Material provided:
++++++

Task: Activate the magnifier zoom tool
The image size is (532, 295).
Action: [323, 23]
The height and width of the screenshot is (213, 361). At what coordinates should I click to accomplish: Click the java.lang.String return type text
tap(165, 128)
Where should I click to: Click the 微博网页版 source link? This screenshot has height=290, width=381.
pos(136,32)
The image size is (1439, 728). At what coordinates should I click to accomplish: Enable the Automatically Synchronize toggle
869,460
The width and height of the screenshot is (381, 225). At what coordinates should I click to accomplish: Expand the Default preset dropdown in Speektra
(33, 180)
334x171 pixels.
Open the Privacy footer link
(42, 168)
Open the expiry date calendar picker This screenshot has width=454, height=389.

++++++

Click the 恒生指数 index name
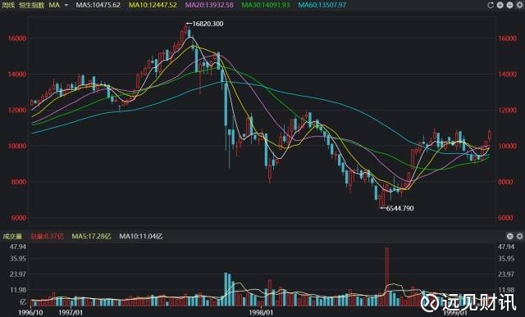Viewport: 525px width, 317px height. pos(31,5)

++++++

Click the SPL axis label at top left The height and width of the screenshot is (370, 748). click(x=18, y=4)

++++++

The problem: Taking the entries above, write out exactly the lines starting with the line containing "Open the Privacy footer link" and going on through the line containing "Open the expiry", both included, and nothing else.

Response area:
Open the Privacy footer link
(42, 168)
Open the expiry date calendar picker This screenshot has width=454, height=389.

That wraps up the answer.